What you are asked to do: Rewrite the rows below with every occurrence of "dropdown" changed to "drop-down menu", leaving everything else the same.
** Begin Data in this exercise **
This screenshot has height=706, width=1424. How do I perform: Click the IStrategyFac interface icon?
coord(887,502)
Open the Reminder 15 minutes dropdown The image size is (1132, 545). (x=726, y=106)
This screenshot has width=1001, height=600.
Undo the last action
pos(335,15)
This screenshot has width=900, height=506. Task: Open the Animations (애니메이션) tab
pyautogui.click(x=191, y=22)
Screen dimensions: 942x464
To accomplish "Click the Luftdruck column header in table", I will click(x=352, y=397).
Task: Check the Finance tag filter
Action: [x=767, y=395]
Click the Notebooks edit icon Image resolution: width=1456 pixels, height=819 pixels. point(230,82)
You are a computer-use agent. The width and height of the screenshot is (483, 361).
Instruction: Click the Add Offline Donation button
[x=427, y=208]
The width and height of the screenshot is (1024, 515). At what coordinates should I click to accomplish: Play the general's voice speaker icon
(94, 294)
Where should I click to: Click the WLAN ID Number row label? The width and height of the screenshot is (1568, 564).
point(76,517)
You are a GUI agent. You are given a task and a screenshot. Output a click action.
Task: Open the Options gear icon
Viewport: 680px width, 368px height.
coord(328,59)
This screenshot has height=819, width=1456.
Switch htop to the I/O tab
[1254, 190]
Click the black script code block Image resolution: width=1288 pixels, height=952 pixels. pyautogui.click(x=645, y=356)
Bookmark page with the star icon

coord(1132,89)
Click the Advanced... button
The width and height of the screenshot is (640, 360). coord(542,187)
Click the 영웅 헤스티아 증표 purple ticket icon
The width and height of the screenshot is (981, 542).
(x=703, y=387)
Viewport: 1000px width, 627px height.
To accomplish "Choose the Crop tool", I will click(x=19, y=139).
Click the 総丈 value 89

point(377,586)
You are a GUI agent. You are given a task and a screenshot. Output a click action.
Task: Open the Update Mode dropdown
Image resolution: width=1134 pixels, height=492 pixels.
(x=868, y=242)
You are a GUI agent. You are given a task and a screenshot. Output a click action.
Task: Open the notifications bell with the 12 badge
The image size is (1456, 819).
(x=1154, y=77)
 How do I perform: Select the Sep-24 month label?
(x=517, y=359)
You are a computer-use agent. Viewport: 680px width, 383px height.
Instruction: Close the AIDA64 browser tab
** End Data in this exercise **
Written reply:
This screenshot has height=706, width=1424. How do I perform: Click the IStrategyFac interface icon?
coord(887,502)
Open the Reminder 15 minutes drop-down menu The image size is (1132, 545). (x=726, y=106)
This screenshot has width=1001, height=600.
Undo the last action
pos(335,15)
This screenshot has width=900, height=506. Task: Open the Animations (애니메이션) tab
pyautogui.click(x=191, y=22)
Screen dimensions: 942x464
To accomplish "Click the Luftdruck column header in table", I will click(x=352, y=397).
Task: Check the Finance tag filter
Action: [x=767, y=395]
Click the Notebooks edit icon Image resolution: width=1456 pixels, height=819 pixels. point(230,82)
You are a computer-use agent. The width and height of the screenshot is (483, 361).
Instruction: Click the Add Offline Donation button
[x=427, y=208]
The width and height of the screenshot is (1024, 515). At what coordinates should I click to accomplish: Play the general's voice speaker icon
(94, 294)
Where should I click to: Click the WLAN ID Number row label? The width and height of the screenshot is (1568, 564).
point(76,517)
You are a GUI agent. You are given a task and a screenshot. Output a click action.
Task: Open the Options gear icon
Viewport: 680px width, 368px height.
coord(328,59)
This screenshot has height=819, width=1456.
Switch htop to the I/O tab
[1254, 190]
Click the black script code block Image resolution: width=1288 pixels, height=952 pixels. pyautogui.click(x=645, y=356)
Bookmark page with the star icon

coord(1132,89)
Click the Advanced... button
The width and height of the screenshot is (640, 360). coord(542,187)
Click the 영웅 헤스티아 증표 purple ticket icon
The width and height of the screenshot is (981, 542).
(x=703, y=387)
Viewport: 1000px width, 627px height.
To accomplish "Choose the Crop tool", I will click(x=19, y=139).
Click the 総丈 value 89

point(377,586)
You are a GUI agent. You are given a task and a screenshot. Output a click action.
Task: Open the Update Mode drop-down menu
Image resolution: width=1134 pixels, height=492 pixels.
(x=868, y=242)
You are a GUI agent. You are given a task and a screenshot. Output a click action.
Task: Open the notifications bell with the 12 badge
The image size is (1456, 819).
(x=1154, y=77)
 How do I perform: Select the Sep-24 month label?
(x=517, y=359)
You are a computer-use agent. Viewport: 680px width, 383px height.
Instruction: Close the AIDA64 browser tab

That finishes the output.